Research Skills Program

The HeartShare Research Skills Program is a 1-year, full-time research fellowship intended for post-doctoral trainees interested in gaining clinical research skills in data science. The program includes an intensive 3-month bootcamp led by the Northwestern Computer Science Department in which trainees receive hands-on training in data management, programming, and application of machine learning and artificial intelligence approaches to clinical research in data science. The remaining 9 months are dedicated to completing a mentored research project related to HFpEF, using the approaches they learned in the data science bootcamp. Fellows are paired with one clinical mentor and one data science mentor and attend monthly virtual work-in-progress and career development meetings, as well as HeartShare committee meetings relevant to their proposed research project. Fellows have access to extant datasets/images and EHR data compiled for HeartShare to use for their research project and are immersed in the HeartShare research environment.
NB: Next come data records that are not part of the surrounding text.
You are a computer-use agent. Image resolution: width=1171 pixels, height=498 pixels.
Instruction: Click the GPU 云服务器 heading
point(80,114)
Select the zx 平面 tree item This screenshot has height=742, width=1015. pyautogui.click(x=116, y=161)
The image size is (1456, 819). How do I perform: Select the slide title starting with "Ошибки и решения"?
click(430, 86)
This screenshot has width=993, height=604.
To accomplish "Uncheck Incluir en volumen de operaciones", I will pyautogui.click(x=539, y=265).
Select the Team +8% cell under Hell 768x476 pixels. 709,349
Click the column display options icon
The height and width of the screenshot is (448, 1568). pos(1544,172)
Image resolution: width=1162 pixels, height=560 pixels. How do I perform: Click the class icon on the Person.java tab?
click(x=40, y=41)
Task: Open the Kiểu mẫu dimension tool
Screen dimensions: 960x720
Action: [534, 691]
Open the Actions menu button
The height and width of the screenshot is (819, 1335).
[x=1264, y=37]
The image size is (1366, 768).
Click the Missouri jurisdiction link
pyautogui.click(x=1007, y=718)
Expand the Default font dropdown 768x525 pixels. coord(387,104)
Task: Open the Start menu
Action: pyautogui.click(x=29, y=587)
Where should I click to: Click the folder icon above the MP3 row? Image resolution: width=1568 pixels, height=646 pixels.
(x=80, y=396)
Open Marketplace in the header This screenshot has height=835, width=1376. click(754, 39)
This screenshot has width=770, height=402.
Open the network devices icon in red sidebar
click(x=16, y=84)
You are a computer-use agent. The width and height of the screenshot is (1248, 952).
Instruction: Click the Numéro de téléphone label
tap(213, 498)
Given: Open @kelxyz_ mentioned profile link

Research Skills Program Co-Chairs

Jordana Cohen, MD, MSCE

Jordana Cohen, MD, MSCE

University of Pennsylvania
Phil Greenland, MD

Phil Greenland, MD

Northwestern University

2023-24 Research Skills Trainees

Laura P. Cohen, MD, MPP, Instructor in Medicine, Physician Investigator, Massachusetts General Hospital

Laura P. Cohen, MD, MPP, Instructor in Medicine, Physician Investigator, Massachusetts General Hospital

Project Title: Evaluating echocardiographic correlates to invasive cardiopulmonary exercise testing in HFpEF subtypes

Bio: Dr. Laura Cohen is a non-invasive cardiologist and echocardiographer at Massachusetts General Hospital in Boston. She completed her undergraduate studies at Washington University in St. Louis and her medical degree at Harvard Medical, where she jointly earned a Masters in Public Policy from the Harvard Kennedy School. Her research interest is in risk factors associated with the development and progression of HFpEF. Her work is particularly focused on behavioral and lifestyle patterns that contribute to the disease process, and evaluating echocardiographic parameters associated with HFpEF subtypes.

Amogh Karnik, MD, MSc, Northwestern University

Amogh Karnik, MD, MSc, Northwestern University

Project Title: Deep Learning for Disease Detection: Merging Point of Care Diagnostics with Multimodality Cardiac Imaging



Bio: Dr. Amogh Karnik is a Cardiovascular Disease fellow at the McGaw Medical Center of Northwestern University, and Artificial Intelligence in Cardiovascular Disease fellow at the Bluhm Cardiovascular Institute at Northwestern Memorial Hospital. He obtained a Bachelor of Science in Biomedical Engineering and a Master of Science in Global Health at Duke University before earning his M.D. at the Geisinger Commonwealth School of Medicine. He completed his internship, residency, and chief residency at Dartmouth-Hitchcock Medical Center and the Geisel School of Medicine at Dartmouth.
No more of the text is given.